White OLEDs White organic light emitting diodes (white OLEDs) show promise for a major role in ambient lighting in the future. Low material costs, a wide choice of materials with customized properties, and easy production methods are features of the OLED technology which have favoured its fast development and industrial application in recent time. The energetically broad emission spectra and almost Lambertian emission of OLEDs are especially favourable for lighting applications, since they lead to homogeneous illumination and high quality color rendering. The possibility to produce large area OLED panels will also open new ways for lighting design apart from common incandescent bulbs or fluorescent tubes.

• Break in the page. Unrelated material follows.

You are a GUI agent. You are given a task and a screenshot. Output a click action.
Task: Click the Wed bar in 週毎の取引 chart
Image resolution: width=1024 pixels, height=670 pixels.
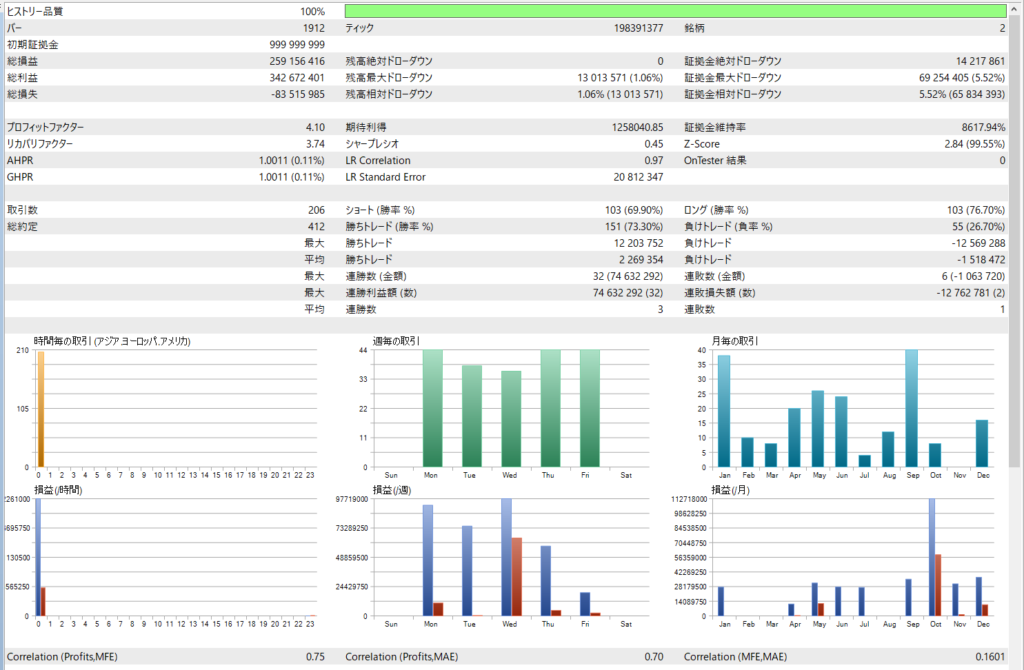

To take the chance for Europe to hold its leadership in the lighting market by developing the technology of white OLEDs, the European Commission has started the OLLA - project ( www.olla-project.org) in which our group is also essentially involved. Currently, the simultaneous maximization of device lifetime and efficiency of white OLEDs is most challenging and requires the development of new device strategies. Our main focus is the combination of fluorescent blue dyes with phosphorescent green and red emitter systems in one OLED to get white light. We have developed a device concept which is most flexible and ready for the incorporation of various emitter systems with nearly arbitrary properties. Key feature of this concept is an interlayer between phosphorescent and fluorescent regions with: - high triplet energy
- high band gap
- ambipolar transport properties
The reason why this is necessary is shown here: 
The interlayer suppresses Dexter energy transfer (2) from the phosphorescent emitters to the non-radiative triplet state of the fluorescent blue emitter. To still make exciton generation possible on both sides of the interlayer, it should be as ambipolar as possible.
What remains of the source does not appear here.